Cloudflare has unveiled what it describes as the first fully post-quantum-ready Secure Access Service Edge (SASE) platform, extending post-quantum encryption support across the Cloudflare One ecosystem.
The company said the update adds post-quantum protection to key wide-area networking (WAN) use cases, including Cloudflare IPsec and the Cloudflare One Appliance, completing post-quantum support across its SASE stack.
Cloudflare said this now covers its zero-trust access, secure Web gateway, and WAN-as-a-service capabilities within Cloudflare One.
The announcement last week is part of Cloudflare’s ongoing rollout of its post-quantum protection solutions. Last year, it had debuted a cloud-native, post-quantum secure Web gateway and zero-trust solution.
As quantum computing becomes a reality, it could threaten many of the existing encryption standards that undergird current digital systems that protect sensitive healthcare, banking, and personal data.
In addition, Cloudflare warned that threat actors are launching “harvest now, decrypt later” attacks, collecting encrypted state secrets, financial records, and health data to decrypt when quantum computing capabilities improve.
Studies suggest that the migration to Post-Quantum Cryptography (PQC) is a complex, multi-year undertaking. The National Institute of Standards and Technology (NIST) has set a timeline for the global transition to PQC, with 2030 set as the date for the official deprecation of legacy algorithms like RSA-2048, ECC-256, and 112-bit symmetric keys.

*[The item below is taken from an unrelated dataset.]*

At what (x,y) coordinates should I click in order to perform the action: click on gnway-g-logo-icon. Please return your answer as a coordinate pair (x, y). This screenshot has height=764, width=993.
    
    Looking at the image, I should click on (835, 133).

As part of its announcement, Cloudflare chief executive Matthew Prince said the company’s goal is to make post-quantum security the default, without the need for hardware upgrades, complex configurations, or added cost.
According to Cloudflare, its IPsec enables high-availability routing with IPsec traffic automatic rerouted to healthy data centres if one is unavailable.
It also promises to protect against “harvest now, decrypt later” attacks by securing network flows with post-quantum encryption. Also on the cards: Standards-based interoperability that supports cross-vendor collaboration and security.